Updated on: 23 March,2016 03:02 PM IST  | 
Agencies |

Just as we often form fast opinions about each other's personalities, especially when it comes to negative traits, 15-month-old infants also form similar generalisations about others and make attempts to appease adults they consider prone to anger, a study says

How babies deal with angry adults!

Washington: Just as we often form fast opinions about each other's personalities, especially when it comes to negative traits, 15-month-old infants also form similar generalisations about others and make attempts to appease adults they consider prone to anger, a study says.


"Our research suggests that babies will do whatever they can to avoid being the target of anger," said lead study author Betty Repacholi from the University of Washington.

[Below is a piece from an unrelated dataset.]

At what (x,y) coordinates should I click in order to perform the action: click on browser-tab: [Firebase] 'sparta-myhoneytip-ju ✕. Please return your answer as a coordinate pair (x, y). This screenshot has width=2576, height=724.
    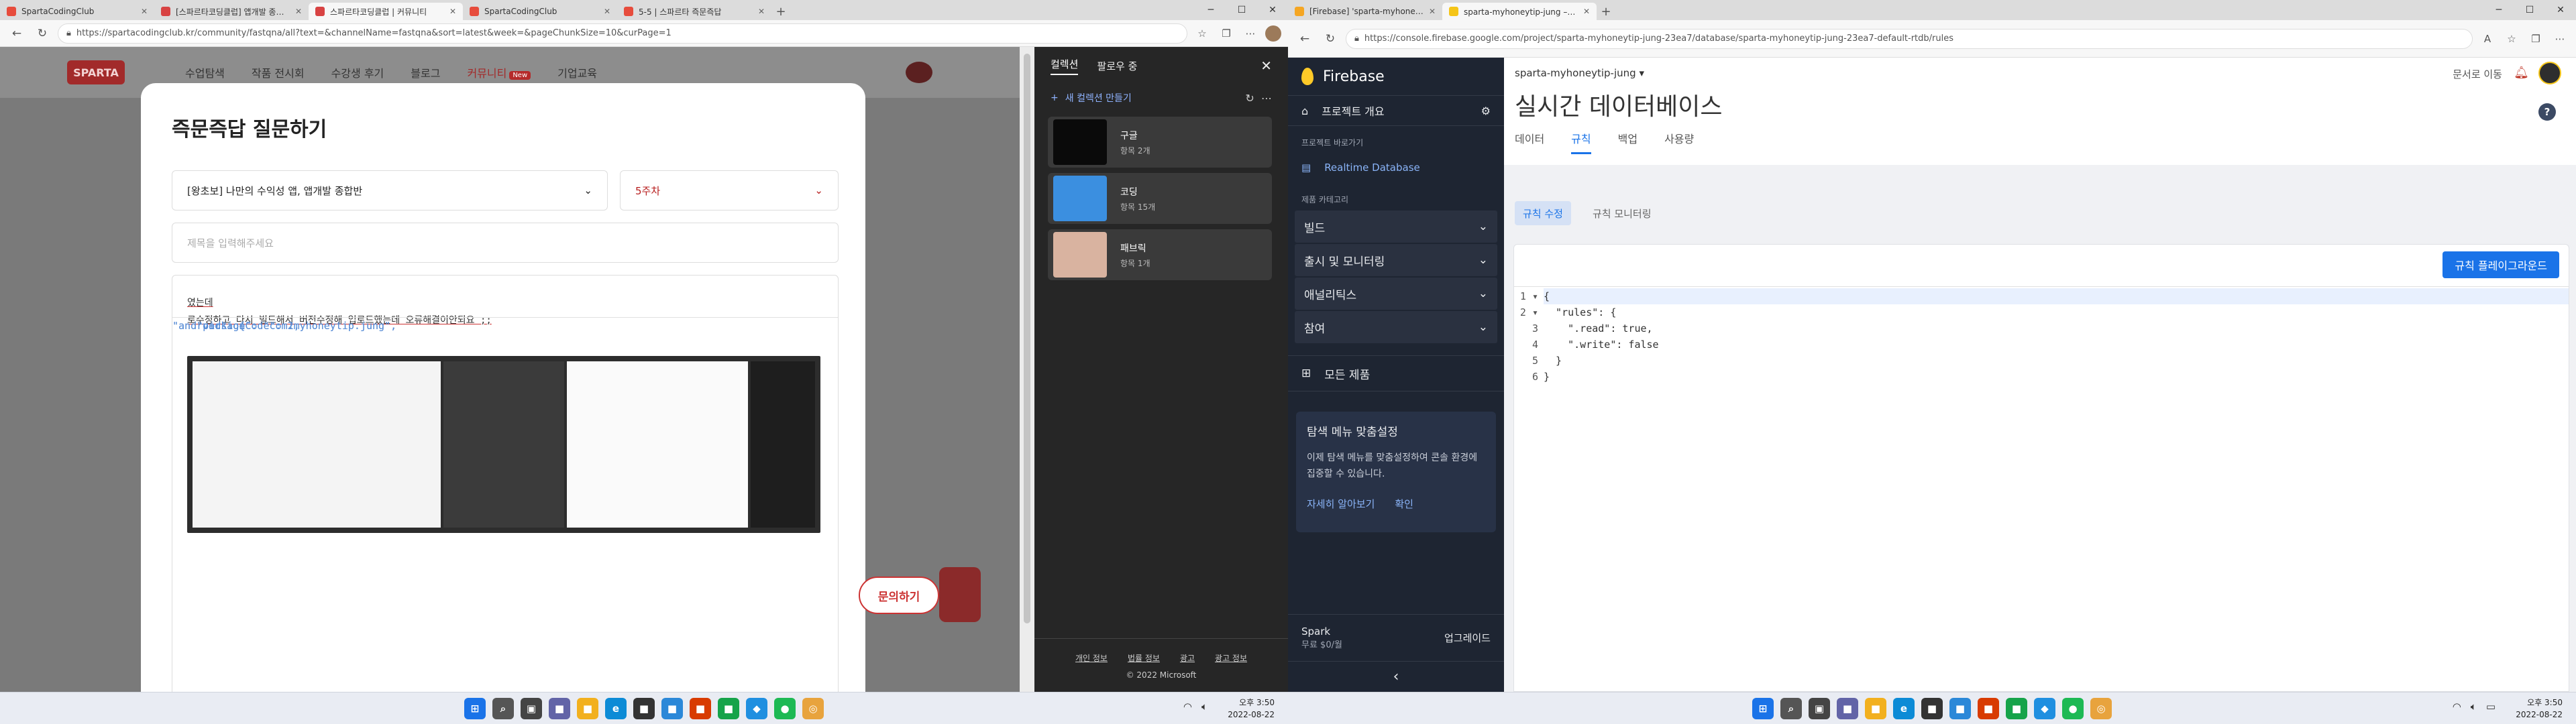
    Looking at the image, I should click on (1365, 12).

How babies deal with angry adults!
Representational picture


"At this young of an age, they have already worked out a way to stay safe. It's a smart, adaptive response," Repacholi said.

The study involving over 200 infants showed that 15-month-old babies generalise an adult's angry behaviour even if the social context has changed.

The researchers wanted to see how exposing babies to an unfamiliar adult's anger toward another adult would affect the babies' behavior in a new situation. Do the babies assume that the initial negative encounters would happen again?

"We wanted to see if babies would treat the anger they had seen before as a one-off event or whether they see it as being part of the person's character," Repacholi said.

"Our research shows that babies are carefully paying attention to the emotional reactions of adults," study co-author Andrew Meltzoff from University of Washington noted.

"Babies make snap judgments as to whether an adult is anger-prone. They pigeon-hole adults more quickly than we thought," Meltzoff pointed out.

The findings were published in the journal Developmental Psychology.

"The babies are 'emotion detectives.' They watch and listen to our emotions, remember how we acted in the past, and use this to predict how we will act in the future. How long these first impressions last is an important question," Meltzoff noted.